The second stage of coop growth is, having achieved a certain modest but measurable about of buying power, they then get the food from local growers, like farmers or even community gardens, who can thrive because they are being given a fair and stable price on which they can base their business.    Farmers that supply to supermarket chains can have their price cut at any moment, forcing them to lose money and eventually go out of business.     There is literally no profit to made by coops in doing this, and in fact, it is against their interest to do so, so they on the contrary have an interest in keeping the supply steady and secure.

The third stage of coop growth is in the connection between the two halves of the hourglass, that is, the distribution of food from the farmers to the coops.    In Minneapolis-St.

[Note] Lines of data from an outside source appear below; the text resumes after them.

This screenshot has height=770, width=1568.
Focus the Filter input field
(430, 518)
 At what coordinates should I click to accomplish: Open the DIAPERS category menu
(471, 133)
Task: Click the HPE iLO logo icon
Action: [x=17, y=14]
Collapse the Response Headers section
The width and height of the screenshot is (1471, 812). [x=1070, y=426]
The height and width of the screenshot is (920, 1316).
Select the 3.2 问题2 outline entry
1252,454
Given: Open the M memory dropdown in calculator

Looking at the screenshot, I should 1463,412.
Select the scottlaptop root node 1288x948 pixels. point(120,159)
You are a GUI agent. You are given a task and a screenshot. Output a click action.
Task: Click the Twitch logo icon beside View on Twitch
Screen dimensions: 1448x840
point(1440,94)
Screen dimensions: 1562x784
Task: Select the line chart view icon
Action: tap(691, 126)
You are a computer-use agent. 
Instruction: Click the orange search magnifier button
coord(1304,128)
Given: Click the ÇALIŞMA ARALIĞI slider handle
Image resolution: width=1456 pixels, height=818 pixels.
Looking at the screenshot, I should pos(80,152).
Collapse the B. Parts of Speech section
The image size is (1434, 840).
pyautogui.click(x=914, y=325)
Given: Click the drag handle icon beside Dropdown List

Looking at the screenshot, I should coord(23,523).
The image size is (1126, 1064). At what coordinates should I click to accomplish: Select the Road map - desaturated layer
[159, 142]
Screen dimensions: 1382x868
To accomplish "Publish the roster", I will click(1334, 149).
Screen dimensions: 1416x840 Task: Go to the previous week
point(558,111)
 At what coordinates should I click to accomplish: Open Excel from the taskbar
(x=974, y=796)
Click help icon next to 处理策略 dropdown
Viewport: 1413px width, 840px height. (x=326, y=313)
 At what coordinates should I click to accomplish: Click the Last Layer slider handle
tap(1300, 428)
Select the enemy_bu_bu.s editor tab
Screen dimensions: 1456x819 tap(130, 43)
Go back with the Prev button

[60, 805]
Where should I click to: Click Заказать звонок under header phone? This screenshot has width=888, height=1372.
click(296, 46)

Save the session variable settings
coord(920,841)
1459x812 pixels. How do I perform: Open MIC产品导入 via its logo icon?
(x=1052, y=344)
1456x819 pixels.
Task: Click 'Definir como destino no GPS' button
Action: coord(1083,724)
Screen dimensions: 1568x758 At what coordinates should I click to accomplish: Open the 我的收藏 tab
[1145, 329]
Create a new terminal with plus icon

Paul, Minnesota, which has the highest concentration of coops per capita (somewhere in the neighborhood of 5% of food stores, if I remember correctly), several coops are cooperating to run warehouses and other distribution centers.

The fourth stage of coop growth is yet to happen, and that is the stage achieved in the 1930s by the involvement of coops in the financing of the entire system.   It remains to be seen whether that will be recreated in the wake of the second Great Depression, called the Great Recession in the mainstream media.

3.  Local Reaction

Many members of the local food coop, the South Suburban Food Coop, stayed after the movie and gave their impressions.    We were treated by a woman in her 70s named Dorothy who had been one of the founders of the coop back in the 1970s, and who just now retiring from the board.   She said it started as a buyer’s club, and has slowly built itself through word of mouth to the point where recently, it is now open to the public (i.e., non-members).    One of the other board members mentioned some new initiatives, many of which were echoed in the portrayal of modern day coops in the film, such as

  • Community Gardens–community-sponsored gardens that grow food for the coops and the community in general
  • Education Initiatives–trips to the coop by groups of young people like Girl Scouts or Boy Scouts troops, to educate them on the importance of nutrition
  • Sponsoring of Local farmers–the economic buying power of groups in the suburbs is having a salutary effect on growers in the surrounding rural communities.

I can testify to this last point.   It wasn’t at the coop, but at a local farmers market where I encountered, at a booth sponsored by a local baking company, a series of high-quality but unusual jams and jellies with combinations like raspberry and jalipeno, and I asked if they produced these as well.   They said no, they were produced by Amish communities in Illinois and Indiana who sold to the bakers, who then sold them on to the local farmers markets and food cooperatives like South Suburban Food Coop.    So my purchase from a local baker had an effect of keeping an Amish farmer in business who lived in another state!   It was the first time I felt the power of personal connection in the decision to buy locally from a farmers market.

4.  Conclusion

The first call to action I am going to do this weekend is to visit the South Suburban Food Coop and become a member.  Don’t ask me why I’m doing it.   My answer to you would be, “if you saw this film and saw how exciting it is to be a part of such a movement, why wouldn’t you want to do it?”